The problem is heart disease. According to the American Heart Association, it kills one woman about every 80 seconds.
The Awareness Paradox
While a new national poll, conducted by Morning Consult for CVS Health, found that women are aware of the risks of heart disease, most don’t know their numbers for factors that could increase their own risk, such as cholesterol, blood sugar, Body Mass Index (BMI) and waist circumference.
The survey also found that more than one in three women have heart-related conditions such as high cholesterol, hypertension (high blood pressure), diabetes, and history of stroke or a heart defect.
Despite the fact that over a third report having a heart condition themselves, and more than two in five have a family history of heart conditions, just 18 percent of women overall say heart health is the most pressing health issue in the U.S. today.
“This data reinforces what we’ve known for some time—there is still a great need for more awareness and, particularly, action when it comes to prevention of heart disease in women,” said Suzanne Steinbaum, D.O., a preventive cardiologist from New York and a national Go Red For Women volunteer. “Some risk factors, like age, gender and family history, are, unfortunately, out of women’s control, but others—blood pressure, cholesterol, blood sugar and BMI—can be treated or managed. Now is the time for women to take control of their health, and knowing their numbers is a great place to start.”
“These survey results offer significant insights into how women across the country perceive heart disease prevalence and the importance of proactive care,” added Troyen A. Brennan, M.D., M.P.H., Chief Medical Officer, CVS Health, which commissioned the study. “Together with the American Heart Association, we encourage more women to talk with their health care provider or pharmacist about their risks for heart disease and how to take actions now that will minimize future risk.”
CVS Health is a national sponsor of Go Red For Women, the American Heart Association’s movement that advocates for more research and swifter action for women’s heart health. As part of its support, CVS Health funds cardiovascular research and provides heart-healthy screenings at MinuteClinic, the retail medical clinic of CVS Health.

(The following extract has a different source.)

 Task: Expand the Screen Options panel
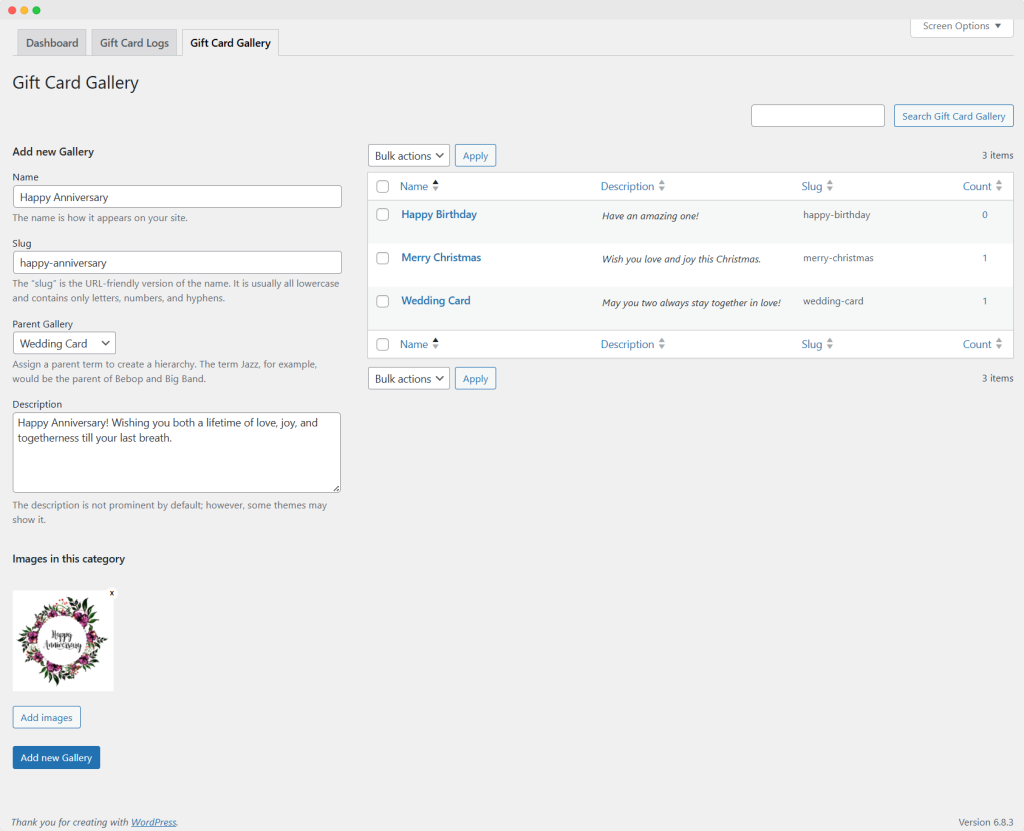(961, 26)
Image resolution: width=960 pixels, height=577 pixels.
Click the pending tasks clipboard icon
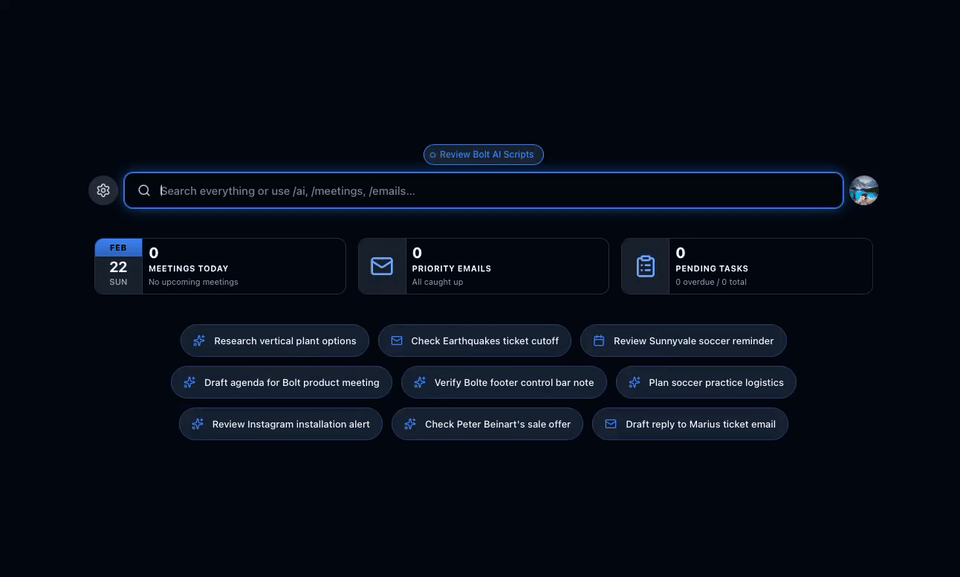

Connecting Women To Heart Health Resources And Care
Providers across the health care continuum can help individuals access the information, preventive screenings, and condition management support they need to improve heart health outcomes. Most women agree that pharmacists and nurse practitioners are both valuable yet underutilized resources for managing heart health.
For example, only half of the 26 percent of women who report concerns about their heart health medication consult their pharmacists, though nearly all of those who do report their pharmacists are helpful.
What You Can Do
By living a healthy lifestyle, you can lower your risk for heart disease. Such a lifestyle, advises the Centers for Disease Control and Prevention, includes:
- Eating a healthy diet—low in saturated fats, trans fat, and cholesterol and high in fiber.
- Maintaining a healthy weight—your BMI should be between 18.5 and 25.
- Getting enough physical activity-2 hours and 30 minutes of moderate exercise a week.
- Not smoking—or using other forms of tobacco.
- Limiting alcohol use—no more than two drinks a day for men, one for women, on average.